● **BRIEF**:
Using the records that appear below, write out exactly the lines from the one with "Click the 08:19 time entry" through the one with "Sort by the Name", keeping both end lines.

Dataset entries
=======

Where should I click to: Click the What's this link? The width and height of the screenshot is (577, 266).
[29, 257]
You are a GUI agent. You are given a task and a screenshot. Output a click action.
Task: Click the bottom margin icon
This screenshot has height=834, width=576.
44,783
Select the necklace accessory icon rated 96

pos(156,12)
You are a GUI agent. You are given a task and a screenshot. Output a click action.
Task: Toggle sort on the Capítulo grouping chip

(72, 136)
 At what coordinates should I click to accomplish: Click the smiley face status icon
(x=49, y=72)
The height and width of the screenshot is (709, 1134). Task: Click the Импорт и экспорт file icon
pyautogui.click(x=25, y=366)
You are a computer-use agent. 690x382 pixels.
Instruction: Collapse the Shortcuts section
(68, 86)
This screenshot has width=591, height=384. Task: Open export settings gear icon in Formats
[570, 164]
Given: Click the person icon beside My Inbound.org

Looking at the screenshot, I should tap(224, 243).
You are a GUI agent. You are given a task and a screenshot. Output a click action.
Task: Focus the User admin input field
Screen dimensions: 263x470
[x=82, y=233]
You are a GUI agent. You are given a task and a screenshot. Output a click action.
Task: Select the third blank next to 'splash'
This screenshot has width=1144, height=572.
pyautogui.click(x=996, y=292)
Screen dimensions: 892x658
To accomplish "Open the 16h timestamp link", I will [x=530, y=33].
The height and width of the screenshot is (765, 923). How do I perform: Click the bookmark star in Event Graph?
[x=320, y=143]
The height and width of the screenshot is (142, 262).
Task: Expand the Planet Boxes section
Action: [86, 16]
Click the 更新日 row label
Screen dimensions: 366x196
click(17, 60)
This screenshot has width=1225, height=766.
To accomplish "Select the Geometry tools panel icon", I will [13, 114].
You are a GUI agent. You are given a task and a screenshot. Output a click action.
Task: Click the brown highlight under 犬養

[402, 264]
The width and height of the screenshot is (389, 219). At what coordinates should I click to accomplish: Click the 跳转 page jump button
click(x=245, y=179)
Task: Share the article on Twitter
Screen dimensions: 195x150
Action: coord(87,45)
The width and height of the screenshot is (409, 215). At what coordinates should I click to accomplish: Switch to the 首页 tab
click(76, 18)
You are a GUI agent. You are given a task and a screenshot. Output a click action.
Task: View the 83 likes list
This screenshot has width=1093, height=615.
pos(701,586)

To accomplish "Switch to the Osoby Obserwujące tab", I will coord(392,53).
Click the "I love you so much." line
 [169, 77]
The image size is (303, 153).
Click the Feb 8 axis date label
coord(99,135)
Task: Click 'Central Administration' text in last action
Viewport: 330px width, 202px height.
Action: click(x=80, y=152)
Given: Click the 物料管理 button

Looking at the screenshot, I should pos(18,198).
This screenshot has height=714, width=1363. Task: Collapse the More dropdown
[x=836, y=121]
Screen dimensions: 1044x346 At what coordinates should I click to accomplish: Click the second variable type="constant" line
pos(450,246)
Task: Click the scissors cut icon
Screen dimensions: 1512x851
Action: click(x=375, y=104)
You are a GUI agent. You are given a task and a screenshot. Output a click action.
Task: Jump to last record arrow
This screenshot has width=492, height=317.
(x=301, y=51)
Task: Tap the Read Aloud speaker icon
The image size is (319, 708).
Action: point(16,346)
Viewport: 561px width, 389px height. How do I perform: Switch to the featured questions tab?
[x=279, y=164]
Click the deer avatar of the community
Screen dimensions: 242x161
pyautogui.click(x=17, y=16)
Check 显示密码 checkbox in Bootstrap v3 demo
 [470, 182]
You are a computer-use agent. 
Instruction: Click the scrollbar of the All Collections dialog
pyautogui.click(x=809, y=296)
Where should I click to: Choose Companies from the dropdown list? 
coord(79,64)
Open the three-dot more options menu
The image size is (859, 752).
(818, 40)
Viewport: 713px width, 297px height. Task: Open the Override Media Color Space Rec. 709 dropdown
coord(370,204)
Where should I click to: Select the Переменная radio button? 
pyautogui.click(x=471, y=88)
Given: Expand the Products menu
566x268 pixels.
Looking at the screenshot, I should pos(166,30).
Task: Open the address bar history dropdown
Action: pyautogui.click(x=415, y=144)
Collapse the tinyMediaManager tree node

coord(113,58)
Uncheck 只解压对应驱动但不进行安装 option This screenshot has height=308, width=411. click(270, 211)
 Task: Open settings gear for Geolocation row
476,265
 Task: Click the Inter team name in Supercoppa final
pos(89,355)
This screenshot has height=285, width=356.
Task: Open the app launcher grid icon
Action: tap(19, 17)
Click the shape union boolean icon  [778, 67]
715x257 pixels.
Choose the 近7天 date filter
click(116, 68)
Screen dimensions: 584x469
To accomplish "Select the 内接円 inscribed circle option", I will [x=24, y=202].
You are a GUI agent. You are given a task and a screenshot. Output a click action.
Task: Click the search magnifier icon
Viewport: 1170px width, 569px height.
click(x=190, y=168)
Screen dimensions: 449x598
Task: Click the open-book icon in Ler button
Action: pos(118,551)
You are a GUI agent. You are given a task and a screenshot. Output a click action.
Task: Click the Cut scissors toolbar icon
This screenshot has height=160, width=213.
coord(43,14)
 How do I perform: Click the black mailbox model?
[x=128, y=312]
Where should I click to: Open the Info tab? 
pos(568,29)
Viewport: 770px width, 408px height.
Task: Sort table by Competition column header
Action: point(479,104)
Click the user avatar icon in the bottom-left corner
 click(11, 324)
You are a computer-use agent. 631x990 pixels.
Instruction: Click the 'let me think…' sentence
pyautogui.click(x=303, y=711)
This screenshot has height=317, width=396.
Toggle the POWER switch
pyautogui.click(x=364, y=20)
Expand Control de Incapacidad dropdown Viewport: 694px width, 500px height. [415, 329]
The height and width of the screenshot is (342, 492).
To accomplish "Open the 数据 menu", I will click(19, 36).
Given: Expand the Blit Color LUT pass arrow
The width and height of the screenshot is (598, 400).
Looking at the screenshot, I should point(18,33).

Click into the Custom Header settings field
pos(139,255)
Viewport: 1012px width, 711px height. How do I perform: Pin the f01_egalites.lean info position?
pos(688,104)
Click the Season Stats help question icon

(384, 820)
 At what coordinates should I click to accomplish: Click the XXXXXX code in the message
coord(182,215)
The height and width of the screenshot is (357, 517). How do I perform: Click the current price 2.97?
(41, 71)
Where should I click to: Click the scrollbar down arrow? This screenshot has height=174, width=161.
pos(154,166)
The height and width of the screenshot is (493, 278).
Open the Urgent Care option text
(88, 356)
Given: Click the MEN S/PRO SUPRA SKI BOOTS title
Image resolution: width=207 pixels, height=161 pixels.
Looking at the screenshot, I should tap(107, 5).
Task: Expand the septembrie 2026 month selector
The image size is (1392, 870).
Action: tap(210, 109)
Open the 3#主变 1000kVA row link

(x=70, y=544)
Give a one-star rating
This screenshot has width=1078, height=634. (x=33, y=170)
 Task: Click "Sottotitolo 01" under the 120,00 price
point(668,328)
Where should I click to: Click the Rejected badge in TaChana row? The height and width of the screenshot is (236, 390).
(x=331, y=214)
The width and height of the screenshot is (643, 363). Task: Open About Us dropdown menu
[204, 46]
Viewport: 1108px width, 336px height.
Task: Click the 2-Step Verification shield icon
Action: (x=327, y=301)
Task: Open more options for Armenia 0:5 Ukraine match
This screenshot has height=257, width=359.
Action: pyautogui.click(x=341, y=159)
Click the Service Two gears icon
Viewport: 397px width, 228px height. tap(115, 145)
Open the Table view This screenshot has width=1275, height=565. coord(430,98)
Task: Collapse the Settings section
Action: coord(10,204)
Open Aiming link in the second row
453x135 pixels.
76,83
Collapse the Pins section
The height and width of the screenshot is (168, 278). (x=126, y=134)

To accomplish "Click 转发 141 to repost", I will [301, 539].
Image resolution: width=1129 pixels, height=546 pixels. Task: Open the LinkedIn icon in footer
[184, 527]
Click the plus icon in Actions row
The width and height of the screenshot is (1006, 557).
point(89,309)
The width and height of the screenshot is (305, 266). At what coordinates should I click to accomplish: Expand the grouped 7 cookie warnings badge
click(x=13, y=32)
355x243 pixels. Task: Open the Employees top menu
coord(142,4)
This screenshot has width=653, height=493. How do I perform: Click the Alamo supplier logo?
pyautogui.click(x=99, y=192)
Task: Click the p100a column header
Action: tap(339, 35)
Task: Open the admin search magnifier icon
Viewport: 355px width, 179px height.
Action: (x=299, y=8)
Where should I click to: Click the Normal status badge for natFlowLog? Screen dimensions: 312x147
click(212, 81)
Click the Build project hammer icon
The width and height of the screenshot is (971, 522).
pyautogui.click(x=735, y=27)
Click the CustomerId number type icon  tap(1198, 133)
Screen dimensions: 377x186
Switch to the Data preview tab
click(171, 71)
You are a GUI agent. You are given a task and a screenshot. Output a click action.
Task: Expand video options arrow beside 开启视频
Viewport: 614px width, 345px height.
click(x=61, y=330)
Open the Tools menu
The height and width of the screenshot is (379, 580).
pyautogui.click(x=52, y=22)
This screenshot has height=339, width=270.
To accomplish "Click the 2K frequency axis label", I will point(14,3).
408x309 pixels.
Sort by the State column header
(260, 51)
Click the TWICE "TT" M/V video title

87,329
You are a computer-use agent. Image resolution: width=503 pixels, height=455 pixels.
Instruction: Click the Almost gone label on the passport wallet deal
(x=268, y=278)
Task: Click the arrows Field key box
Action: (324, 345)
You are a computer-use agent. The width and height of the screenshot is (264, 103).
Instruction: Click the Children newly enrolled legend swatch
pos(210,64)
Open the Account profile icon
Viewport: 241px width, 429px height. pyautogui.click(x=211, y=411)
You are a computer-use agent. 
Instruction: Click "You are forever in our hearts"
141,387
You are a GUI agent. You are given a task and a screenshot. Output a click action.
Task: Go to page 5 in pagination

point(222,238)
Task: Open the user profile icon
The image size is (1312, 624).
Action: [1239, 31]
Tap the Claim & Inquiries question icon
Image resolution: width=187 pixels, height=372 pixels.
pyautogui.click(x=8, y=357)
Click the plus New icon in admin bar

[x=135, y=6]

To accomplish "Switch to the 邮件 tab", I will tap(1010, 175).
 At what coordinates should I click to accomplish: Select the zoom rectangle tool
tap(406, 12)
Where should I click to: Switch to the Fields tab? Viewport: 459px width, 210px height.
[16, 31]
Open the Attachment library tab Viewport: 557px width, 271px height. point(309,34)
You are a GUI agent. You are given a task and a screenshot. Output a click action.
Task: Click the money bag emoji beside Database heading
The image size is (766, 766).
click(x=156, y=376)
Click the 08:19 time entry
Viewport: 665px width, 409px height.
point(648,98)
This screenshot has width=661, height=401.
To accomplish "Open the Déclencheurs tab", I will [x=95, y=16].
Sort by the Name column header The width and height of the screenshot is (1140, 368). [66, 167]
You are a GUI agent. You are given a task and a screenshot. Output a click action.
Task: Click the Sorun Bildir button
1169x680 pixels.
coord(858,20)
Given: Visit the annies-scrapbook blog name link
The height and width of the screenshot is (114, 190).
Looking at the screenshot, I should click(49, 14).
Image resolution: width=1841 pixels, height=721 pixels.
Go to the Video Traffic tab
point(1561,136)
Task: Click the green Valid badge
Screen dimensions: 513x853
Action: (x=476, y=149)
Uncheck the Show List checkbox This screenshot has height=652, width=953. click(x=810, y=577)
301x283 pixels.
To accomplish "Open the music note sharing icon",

=======

● **RESPONSE BELOW**:
Click the 08:19 time entry
Viewport: 665px width, 409px height.
point(648,98)
This screenshot has width=661, height=401.
To accomplish "Open the Déclencheurs tab", I will [x=95, y=16].
Sort by the Name column header The width and height of the screenshot is (1140, 368). [66, 167]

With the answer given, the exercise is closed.